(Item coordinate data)
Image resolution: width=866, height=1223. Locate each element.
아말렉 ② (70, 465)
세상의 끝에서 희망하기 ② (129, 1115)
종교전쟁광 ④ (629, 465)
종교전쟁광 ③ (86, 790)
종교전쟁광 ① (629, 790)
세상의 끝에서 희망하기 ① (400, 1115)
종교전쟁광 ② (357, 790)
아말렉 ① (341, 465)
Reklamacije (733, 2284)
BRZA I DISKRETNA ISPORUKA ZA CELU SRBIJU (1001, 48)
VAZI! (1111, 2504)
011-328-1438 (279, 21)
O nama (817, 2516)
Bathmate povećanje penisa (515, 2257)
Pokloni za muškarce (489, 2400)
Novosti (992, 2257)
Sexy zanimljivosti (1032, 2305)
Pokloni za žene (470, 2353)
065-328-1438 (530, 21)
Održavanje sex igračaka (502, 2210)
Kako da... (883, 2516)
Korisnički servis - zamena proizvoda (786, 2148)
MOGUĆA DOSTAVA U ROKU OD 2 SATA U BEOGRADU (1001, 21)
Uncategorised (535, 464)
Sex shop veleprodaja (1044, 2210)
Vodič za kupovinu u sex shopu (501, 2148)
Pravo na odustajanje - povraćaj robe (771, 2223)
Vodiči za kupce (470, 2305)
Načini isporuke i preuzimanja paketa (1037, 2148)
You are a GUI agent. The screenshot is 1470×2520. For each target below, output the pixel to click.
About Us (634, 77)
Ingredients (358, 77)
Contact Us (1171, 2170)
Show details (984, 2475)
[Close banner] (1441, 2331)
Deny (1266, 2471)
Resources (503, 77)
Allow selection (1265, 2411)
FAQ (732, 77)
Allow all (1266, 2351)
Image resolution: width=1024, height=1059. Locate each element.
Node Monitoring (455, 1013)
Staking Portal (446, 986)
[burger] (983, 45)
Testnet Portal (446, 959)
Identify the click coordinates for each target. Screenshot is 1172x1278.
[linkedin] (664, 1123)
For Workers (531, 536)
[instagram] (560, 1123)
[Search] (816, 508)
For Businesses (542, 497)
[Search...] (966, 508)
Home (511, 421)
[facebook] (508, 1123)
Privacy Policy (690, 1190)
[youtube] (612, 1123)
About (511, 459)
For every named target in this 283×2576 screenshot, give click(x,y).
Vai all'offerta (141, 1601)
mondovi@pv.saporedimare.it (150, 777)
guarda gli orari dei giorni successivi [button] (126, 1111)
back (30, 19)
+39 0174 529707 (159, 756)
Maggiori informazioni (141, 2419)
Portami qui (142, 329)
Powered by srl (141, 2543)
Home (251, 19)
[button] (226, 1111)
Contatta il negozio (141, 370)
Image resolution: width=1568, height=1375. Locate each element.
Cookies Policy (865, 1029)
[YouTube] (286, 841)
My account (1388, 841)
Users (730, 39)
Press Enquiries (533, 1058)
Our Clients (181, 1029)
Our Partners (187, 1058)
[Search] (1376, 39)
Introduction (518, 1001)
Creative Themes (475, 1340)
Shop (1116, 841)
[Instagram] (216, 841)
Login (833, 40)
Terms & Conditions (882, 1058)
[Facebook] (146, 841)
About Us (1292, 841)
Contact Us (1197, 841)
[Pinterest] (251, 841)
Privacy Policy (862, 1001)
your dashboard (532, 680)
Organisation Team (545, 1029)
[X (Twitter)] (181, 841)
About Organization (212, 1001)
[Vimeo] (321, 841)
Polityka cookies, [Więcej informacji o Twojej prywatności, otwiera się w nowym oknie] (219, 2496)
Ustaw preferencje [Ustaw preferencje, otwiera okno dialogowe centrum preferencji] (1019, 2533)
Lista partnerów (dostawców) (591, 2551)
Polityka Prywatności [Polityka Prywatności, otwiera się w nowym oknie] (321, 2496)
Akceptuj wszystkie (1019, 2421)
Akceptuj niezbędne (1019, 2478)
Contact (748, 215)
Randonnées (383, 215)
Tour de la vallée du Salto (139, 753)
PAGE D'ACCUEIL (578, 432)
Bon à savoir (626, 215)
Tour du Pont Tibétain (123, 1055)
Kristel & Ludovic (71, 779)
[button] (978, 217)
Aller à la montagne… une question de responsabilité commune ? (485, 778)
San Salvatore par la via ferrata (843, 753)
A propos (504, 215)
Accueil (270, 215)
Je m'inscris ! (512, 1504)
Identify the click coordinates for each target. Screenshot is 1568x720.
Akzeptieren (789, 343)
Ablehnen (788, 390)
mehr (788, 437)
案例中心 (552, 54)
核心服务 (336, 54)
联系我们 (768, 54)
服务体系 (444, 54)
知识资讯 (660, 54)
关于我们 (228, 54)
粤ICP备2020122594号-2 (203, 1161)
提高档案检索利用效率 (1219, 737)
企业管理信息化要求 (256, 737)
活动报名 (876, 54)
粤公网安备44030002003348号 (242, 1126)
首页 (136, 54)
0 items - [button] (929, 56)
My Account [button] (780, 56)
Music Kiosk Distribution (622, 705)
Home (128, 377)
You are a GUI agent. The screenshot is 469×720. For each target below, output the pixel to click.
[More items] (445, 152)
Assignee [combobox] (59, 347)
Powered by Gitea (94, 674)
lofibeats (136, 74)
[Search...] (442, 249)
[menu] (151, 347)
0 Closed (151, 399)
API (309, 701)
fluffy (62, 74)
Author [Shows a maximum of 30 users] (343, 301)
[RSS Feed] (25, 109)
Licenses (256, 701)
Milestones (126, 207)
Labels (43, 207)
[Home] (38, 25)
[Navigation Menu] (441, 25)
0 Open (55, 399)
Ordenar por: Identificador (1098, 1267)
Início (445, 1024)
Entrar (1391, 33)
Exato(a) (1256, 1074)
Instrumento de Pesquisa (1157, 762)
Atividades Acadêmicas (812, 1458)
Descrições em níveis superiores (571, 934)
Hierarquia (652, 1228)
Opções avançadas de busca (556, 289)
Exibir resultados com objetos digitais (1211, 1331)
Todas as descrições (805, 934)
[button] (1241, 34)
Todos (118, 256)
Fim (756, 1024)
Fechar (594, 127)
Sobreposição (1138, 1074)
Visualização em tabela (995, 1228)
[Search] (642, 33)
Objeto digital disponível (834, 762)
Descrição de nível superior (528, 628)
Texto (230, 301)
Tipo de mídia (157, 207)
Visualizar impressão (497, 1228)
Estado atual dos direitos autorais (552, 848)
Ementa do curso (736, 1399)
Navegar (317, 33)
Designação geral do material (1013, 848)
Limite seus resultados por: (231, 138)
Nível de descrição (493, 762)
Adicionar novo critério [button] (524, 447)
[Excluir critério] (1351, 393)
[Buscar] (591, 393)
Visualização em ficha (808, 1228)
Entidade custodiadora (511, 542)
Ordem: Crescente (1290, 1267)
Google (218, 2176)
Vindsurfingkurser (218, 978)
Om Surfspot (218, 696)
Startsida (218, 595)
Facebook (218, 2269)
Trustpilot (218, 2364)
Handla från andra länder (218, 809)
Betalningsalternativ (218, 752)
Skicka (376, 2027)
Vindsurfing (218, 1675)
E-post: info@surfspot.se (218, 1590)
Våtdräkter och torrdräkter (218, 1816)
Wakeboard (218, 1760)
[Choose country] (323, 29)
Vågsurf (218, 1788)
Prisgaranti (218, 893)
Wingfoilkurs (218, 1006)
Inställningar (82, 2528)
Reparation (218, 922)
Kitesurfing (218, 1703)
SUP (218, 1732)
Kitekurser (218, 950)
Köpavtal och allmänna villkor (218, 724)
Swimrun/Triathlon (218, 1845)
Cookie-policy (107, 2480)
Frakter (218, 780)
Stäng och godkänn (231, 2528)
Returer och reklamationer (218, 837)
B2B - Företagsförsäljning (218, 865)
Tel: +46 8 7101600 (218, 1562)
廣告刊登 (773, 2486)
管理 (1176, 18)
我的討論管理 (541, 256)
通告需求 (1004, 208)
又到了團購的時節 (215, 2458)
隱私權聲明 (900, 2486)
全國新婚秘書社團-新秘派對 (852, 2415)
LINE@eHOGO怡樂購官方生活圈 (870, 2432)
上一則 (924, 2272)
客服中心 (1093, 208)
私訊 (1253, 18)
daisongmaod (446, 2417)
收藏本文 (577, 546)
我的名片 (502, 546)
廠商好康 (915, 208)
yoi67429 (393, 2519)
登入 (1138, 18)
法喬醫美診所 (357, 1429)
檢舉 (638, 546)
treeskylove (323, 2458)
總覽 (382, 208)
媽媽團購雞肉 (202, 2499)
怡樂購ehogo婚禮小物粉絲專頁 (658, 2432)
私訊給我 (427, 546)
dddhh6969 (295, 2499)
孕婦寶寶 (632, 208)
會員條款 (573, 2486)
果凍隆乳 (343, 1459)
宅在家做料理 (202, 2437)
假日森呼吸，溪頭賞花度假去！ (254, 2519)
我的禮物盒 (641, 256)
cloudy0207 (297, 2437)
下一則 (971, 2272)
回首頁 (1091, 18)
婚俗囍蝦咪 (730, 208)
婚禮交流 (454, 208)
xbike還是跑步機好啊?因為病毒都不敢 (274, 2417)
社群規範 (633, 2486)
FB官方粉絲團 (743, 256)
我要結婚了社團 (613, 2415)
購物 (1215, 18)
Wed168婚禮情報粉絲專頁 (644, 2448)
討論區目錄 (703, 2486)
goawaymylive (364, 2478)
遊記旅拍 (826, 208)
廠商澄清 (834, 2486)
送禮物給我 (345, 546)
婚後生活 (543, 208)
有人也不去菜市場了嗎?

What is needed
Replace "Startsida" with "Hem" in the data from the line with "Navegar (317, 33)" to the line with "私訊給我 (427, 546)". Write out those lines again with nothing else changed.

Complete answer
Navegar (317, 33)
Designação geral do material (1013, 848)
Limite seus resultados por: (231, 138)
Nível de descrição (493, 762)
Adicionar novo critério [button] (524, 447)
[Excluir critério] (1351, 393)
[Buscar] (591, 393)
Visualização em ficha (808, 1228)
Entidade custodiadora (511, 542)
Ordem: Crescente (1290, 1267)
Google (218, 2176)
Vindsurfingkurser (218, 978)
Om Surfspot (218, 696)
Hem (218, 595)
Facebook (218, 2269)
Trustpilot (218, 2364)
Handla från andra länder (218, 809)
Betalningsalternativ (218, 752)
Skicka (376, 2027)
Vindsurfing (218, 1675)
E-post: info@surfspot.se (218, 1590)
Våtdräkter och torrdräkter (218, 1816)
Wakeboard (218, 1760)
[Choose country] (323, 29)
Vågsurf (218, 1788)
Prisgaranti (218, 893)
Wingfoilkurs (218, 1006)
Inställningar (82, 2528)
Reparation (218, 922)
Kitesurfing (218, 1703)
SUP (218, 1732)
Kitekurser (218, 950)
Köpavtal och allmänna villkor (218, 724)
Swimrun/Triathlon (218, 1845)
Cookie-policy (107, 2480)
Frakter (218, 780)
Stäng och godkänn (231, 2528)
Returer och reklamationer (218, 837)
B2B - Företagsförsäljning (218, 865)
Tel: +46 8 7101600 (218, 1562)
廣告刊登 (773, 2486)
管理 (1176, 18)
我的討論管理 (541, 256)
通告需求 (1004, 208)
又到了團購的時節 (215, 2458)
隱私權聲明 (900, 2486)
全國新婚秘書社團-新秘派對 (852, 2415)
LINE@eHOGO怡樂購官方生活圈 (870, 2432)
上一則 (924, 2272)
客服中心 (1093, 208)
私訊 (1253, 18)
daisongmaod (446, 2417)
收藏本文 (577, 546)
我的名片 (502, 546)
廠商好康 (915, 208)
yoi67429 (393, 2519)
登入 (1138, 18)
法喬醫美診所 (357, 1429)
檢舉 (638, 546)
treeskylove (323, 2458)
總覽 (382, 208)
媽媽團購雞肉 (202, 2499)
怡樂購ehogo婚禮小物粉絲專頁 (658, 2432)
私訊給我 (427, 546)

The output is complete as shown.